A Note From Fr. LeRoy
June is often referred to as the Month of the Sacred Heart, since we celebrate a special day in the month called, The Solemnity of the Most Sacred Heart of Jesus. (This year, it is this coming Friday on June 24th.) The Solemnity of the Sacred Heart dates back to Pope Clement XIII in 1765 when he approved it for use in his diocese. It was later extended for the Universal Church by Pope Pius IX in 1856, then 43 years later Pope Leo XIII wrote an encyclical letter in 1899 "Annum Sacrum" dedicating the whole Catholic world to the Sacred Heart of Jesus Christ. So, we see how the Sacred Heart of Jesus has a strong place in our Catholic Tradition. The Solemnity is always the first Friday after the Solemnity of the Body and Blood of Christ (Corpus Christi).
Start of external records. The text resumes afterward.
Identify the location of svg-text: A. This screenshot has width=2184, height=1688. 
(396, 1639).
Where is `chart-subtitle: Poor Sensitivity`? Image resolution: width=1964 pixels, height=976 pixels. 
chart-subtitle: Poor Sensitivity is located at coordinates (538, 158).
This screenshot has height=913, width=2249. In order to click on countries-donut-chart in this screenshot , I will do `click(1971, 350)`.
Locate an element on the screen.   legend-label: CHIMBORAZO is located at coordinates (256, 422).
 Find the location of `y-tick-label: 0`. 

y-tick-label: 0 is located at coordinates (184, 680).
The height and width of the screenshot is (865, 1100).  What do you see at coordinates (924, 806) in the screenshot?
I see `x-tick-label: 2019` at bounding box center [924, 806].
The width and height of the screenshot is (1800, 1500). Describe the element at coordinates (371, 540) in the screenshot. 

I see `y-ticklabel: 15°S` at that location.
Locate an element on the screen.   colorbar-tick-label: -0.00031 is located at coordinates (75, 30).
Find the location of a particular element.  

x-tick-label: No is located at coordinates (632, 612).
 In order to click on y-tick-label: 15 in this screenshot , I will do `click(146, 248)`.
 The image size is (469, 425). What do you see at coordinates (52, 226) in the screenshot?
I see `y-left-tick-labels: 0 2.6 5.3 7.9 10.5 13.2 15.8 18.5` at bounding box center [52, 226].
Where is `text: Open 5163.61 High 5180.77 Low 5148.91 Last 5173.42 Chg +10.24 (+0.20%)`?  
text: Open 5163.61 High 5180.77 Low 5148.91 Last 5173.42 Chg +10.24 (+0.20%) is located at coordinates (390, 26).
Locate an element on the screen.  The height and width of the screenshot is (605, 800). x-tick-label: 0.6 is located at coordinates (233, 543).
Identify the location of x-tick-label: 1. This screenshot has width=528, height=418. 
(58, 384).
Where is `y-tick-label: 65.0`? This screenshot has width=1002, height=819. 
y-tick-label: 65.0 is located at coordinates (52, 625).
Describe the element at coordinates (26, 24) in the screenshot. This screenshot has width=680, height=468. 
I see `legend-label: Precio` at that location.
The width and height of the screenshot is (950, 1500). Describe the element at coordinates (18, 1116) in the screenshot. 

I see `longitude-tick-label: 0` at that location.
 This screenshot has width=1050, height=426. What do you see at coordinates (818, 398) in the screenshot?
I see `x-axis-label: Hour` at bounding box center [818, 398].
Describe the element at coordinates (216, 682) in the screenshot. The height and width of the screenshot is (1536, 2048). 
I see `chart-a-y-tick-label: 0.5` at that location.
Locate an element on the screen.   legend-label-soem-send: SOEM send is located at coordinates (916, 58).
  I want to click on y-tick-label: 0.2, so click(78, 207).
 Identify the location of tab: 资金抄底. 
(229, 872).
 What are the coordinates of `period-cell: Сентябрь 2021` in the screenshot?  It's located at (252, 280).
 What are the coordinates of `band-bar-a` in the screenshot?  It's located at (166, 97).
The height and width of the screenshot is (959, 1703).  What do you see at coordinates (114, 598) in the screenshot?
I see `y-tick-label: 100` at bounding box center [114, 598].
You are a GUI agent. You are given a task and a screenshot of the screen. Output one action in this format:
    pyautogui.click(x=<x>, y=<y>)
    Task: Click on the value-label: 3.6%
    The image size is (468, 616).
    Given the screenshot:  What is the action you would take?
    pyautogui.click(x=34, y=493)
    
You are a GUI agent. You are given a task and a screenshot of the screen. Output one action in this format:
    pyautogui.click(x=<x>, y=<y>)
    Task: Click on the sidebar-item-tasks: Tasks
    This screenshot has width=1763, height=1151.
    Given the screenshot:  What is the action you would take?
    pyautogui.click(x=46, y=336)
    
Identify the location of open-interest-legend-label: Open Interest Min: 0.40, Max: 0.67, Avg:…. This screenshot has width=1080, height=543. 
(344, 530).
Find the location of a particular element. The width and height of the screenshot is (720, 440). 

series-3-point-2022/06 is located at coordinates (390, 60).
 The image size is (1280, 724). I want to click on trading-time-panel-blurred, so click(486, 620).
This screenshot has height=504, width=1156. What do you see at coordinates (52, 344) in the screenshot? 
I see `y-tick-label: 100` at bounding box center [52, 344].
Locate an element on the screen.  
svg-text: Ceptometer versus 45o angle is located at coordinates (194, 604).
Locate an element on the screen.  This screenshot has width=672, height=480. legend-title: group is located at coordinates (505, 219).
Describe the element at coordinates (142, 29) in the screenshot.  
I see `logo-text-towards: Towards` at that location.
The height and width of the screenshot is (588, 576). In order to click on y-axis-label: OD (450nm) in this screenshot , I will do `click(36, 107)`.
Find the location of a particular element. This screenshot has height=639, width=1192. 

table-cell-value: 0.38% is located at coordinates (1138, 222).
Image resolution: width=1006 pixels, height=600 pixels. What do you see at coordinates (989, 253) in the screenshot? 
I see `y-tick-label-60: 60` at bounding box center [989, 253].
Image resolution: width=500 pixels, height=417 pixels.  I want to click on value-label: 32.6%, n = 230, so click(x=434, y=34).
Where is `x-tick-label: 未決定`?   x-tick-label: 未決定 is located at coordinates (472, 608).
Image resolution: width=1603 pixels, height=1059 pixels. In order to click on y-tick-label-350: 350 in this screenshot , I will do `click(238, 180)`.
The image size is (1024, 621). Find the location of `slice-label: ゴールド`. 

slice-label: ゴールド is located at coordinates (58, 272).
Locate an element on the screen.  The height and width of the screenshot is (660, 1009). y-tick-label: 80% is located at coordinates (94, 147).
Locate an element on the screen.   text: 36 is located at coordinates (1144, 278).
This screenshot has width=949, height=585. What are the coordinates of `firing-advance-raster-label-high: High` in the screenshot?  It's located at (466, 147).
The concept of the Sacred Heart of Jesus also has strong biblical roots as well! From our gospels we hear Jesus say, "my heart is moved with pity" just before He multiplied the loaves and fishes to feed the hungry crowd. We hear how Jesus offered to help carry our burdens, by inviting us to share his yoke for He is "meek and humble of heart" (Mt. 11,29). We hear how Jesus's heart was moved to tears as He wept over ancient Jerusalem for its lack of faith. How Jesus' "heart was sorrowful even unto death" as he suffered his Agony in the Garden before his crucifixion death. After Jesus died, we read how Jesus's heart was pierced by a lance as blood and water flowed out from his side, symbols of Baptism and Eucharist. So, it is clear that the heart of our Lord had an important role to play in our salvation. It was his heart that moved Him from life to death and to His risen life again.
With this in mind, the Sacred Heart of Jesus is a beautiful reminder that, although He is truly God, Jesus also had a heart of human flesh and blood like us. Jesus had all the feelings a real heart brings, a great capacity for compassion and love, a heart that rejoices with others, and yet a heart that can feel loneliness, abandonment, and pain. There is probably nothing you or I have experienced in our heart that Jesus had not also experienced in his heart as well. This should be encouraging and inspiring to us so that we might have the courage to have a "heart to heart" talk with God! No other religion can speak in those terms in relationship to our God. So, may the Sacred Heart of Jesus always guide and protect us from evil in Christ! Words to Live by: "Sometimes Jesus calms the storm. Sometimes He calms the person in the storm instead."